Parallelization of computing-intensive functions

nmandery commented 5 years ago

I do not know if this an issue there is any interest in, but I noticed the library can potentially benefit from parallelizing parts of computing-intensive functions.

I experimented a bit and used OpenMP to simply parallelize the check if a hexagon is contained in a polygon in the polyfill function: https://github.com/nmandery/h3/commit/65afcb16579e833083feba713a89d7423611212a

Results without openmp:

$ ./bin/benchmarkPolyfill 
    -- polyfillSF: 5830.508514 microseconds per iteration (500 iterations)
    -- polyfillAlameda: 7501.964168 microseconds per iteration (500 iterations)
    -- polyfillSouthernExpansion: 325676.916500 microseconds per iteration (10 iterations)
$ ./bin/benchmarkPolyfill 
    -- polyfillSF: 5241.980240 microseconds per iteration (500 iterations)
    -- polyfillAlameda: 7528.802096 microseconds per iteration (500 iterations)
    -- polyfillSouthernExpansion: 326040.845100 microseconds per iteration (10 iterations)

Results with openmp:

$ ./bin/benchmarkPolyfill 
    -- polyfillSF: 2136.395920 microseconds per iteration (500 iterations)
    -- polyfillAlameda: 2469.901036 microseconds per iteration (500 iterations)
    -- polyfillSouthernExpansion: 98592.296500 microseconds per iteration (10 iterations)
$ ./bin/benchmarkPolyfill 
    -- polyfillSF: 2006.864104 microseconds per iteration (500 iterations)
    -- polyfillAlameda: 2428.976026 microseconds per iteration (500 iterations)
    -- polyfillSouthernExpansion: 97370.778000 microseconds per iteration (10 iterations)

These are the specs of the machine I used:

$ grep 'model name' /proc/cpuinfo 
model name  : Intel(R) Xeon(R) CPU E5-2670 0 @ 2.60GHz
model name  : Intel(R) Xeon(R) CPU E5-2670 0 @ 2.60GHz
model name  : Intel(R) Xeon(R) CPU E5-2670 0 @ 2.60GHz
model name  : Intel(R) Xeon(R) CPU E5-2670 0 @ 2.60GHz

I guess the usage of OpenMP should be optional, as I do not know how this would affect the emscripten based Javascript port of h3.

dfellis commented 5 years ago

Looks like a 2-3x speedup. Very cool. :)

@joegilley it looks like you have a target. ;)

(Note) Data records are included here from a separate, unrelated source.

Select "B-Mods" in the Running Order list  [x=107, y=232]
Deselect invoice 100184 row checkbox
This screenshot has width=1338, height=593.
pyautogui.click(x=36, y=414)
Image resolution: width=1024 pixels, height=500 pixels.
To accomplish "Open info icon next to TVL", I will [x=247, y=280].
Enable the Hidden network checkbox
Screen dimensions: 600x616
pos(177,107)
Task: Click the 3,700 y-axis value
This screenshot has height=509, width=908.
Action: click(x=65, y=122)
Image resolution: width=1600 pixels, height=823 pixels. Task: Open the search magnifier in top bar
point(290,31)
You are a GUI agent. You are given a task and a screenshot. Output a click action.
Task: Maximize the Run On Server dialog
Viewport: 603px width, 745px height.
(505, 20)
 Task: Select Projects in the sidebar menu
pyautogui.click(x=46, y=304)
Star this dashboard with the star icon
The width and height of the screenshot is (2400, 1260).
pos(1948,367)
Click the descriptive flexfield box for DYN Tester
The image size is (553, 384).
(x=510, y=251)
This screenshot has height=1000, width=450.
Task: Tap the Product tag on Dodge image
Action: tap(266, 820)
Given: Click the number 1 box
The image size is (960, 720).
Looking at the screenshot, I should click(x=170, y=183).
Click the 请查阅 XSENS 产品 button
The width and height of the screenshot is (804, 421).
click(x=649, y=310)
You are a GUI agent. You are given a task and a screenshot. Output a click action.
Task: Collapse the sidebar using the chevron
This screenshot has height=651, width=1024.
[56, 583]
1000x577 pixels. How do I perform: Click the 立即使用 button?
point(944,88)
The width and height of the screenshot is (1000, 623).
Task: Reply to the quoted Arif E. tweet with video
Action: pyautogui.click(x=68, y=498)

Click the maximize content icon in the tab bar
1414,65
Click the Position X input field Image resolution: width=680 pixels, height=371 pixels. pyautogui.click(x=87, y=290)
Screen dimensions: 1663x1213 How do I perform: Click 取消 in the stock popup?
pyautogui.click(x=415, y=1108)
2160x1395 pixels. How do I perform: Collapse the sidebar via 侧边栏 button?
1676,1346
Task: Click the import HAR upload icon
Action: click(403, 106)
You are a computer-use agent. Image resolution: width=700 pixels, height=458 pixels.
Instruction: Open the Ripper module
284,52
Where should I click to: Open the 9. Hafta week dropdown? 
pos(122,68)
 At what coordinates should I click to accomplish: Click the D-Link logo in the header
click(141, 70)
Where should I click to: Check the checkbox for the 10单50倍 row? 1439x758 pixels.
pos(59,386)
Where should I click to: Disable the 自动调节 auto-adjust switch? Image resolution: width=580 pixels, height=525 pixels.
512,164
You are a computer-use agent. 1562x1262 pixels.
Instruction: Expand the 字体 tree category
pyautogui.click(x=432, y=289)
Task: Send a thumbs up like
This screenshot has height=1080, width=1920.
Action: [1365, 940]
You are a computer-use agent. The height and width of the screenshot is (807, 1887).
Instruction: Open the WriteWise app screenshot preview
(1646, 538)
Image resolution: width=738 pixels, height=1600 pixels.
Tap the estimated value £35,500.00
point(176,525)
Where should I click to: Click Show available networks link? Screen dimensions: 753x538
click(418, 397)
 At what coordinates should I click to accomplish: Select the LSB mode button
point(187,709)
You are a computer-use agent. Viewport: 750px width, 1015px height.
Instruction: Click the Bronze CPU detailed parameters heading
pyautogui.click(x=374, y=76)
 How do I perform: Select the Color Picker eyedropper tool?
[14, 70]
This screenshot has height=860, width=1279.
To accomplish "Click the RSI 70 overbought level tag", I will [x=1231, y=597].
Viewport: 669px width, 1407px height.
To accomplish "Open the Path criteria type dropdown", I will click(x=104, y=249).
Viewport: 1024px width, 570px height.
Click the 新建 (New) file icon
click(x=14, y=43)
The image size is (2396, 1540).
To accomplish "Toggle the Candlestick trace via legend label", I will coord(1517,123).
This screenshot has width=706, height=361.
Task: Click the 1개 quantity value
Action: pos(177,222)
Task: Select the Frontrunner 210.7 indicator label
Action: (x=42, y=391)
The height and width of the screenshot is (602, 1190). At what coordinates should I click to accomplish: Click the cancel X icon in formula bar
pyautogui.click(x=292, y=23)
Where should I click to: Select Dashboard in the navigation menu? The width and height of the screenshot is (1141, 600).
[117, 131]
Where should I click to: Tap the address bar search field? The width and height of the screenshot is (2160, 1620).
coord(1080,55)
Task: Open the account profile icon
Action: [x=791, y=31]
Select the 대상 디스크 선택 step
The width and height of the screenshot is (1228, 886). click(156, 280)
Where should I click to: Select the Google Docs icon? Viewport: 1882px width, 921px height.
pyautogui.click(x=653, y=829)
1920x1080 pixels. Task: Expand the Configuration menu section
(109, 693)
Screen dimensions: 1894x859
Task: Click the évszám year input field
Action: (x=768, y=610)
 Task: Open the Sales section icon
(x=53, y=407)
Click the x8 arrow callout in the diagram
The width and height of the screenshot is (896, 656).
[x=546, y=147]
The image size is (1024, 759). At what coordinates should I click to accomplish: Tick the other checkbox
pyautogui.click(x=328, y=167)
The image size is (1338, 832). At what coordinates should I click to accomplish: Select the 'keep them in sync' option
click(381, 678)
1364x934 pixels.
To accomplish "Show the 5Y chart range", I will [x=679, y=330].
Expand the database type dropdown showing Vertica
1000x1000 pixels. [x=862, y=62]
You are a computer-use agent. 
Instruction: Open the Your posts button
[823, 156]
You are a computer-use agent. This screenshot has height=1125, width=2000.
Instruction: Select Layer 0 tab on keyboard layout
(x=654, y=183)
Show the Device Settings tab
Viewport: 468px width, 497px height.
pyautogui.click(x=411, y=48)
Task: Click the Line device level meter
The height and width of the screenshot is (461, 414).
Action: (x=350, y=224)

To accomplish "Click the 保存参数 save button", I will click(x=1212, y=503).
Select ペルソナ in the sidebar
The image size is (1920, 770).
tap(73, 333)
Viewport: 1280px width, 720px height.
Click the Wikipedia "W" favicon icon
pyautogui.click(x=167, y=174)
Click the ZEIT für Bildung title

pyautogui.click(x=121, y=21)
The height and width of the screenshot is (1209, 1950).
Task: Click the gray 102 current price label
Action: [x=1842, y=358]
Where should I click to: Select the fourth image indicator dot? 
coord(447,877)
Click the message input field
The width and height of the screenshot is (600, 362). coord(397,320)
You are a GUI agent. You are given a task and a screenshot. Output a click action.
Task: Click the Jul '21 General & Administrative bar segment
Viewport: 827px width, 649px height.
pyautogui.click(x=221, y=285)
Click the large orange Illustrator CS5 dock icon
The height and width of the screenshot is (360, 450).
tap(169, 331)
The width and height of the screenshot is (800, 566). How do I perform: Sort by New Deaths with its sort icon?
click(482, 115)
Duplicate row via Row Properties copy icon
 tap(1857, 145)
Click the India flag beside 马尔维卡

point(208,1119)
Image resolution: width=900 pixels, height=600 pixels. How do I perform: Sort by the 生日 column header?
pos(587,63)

@nmandery we have known that the current polyfill algorithm is suboptimal -- it was just the easiest to prove correct under all circumstances.

There was a much better polyfill algorithm implemented in a prototype a few years ago (by @joegilley :) ), and with @nrabinowitz having implemented a line algorithm a month or so ago, it should be possible to implement the better polyfill algorithm for most situations on top of it.

I will leave it up to @isaacbrodsky if H3 will have an optional dependency on OpenMP. Likely the current algorithm will remain a fallback so a speedup could be nice to keep around, but this breaks the current assumption that the library will only burn a single core, which can affect capacity planning.

Also, since polyfill was designed to make sure contiguous polygons do not share any H3 indexes, it is possible for the performance-minded to "carve up" the polygon into sub-polygons and execute polyfill on each of them in their threading library of choice and see a similar speedup, though that is not nearly as turnkey as this.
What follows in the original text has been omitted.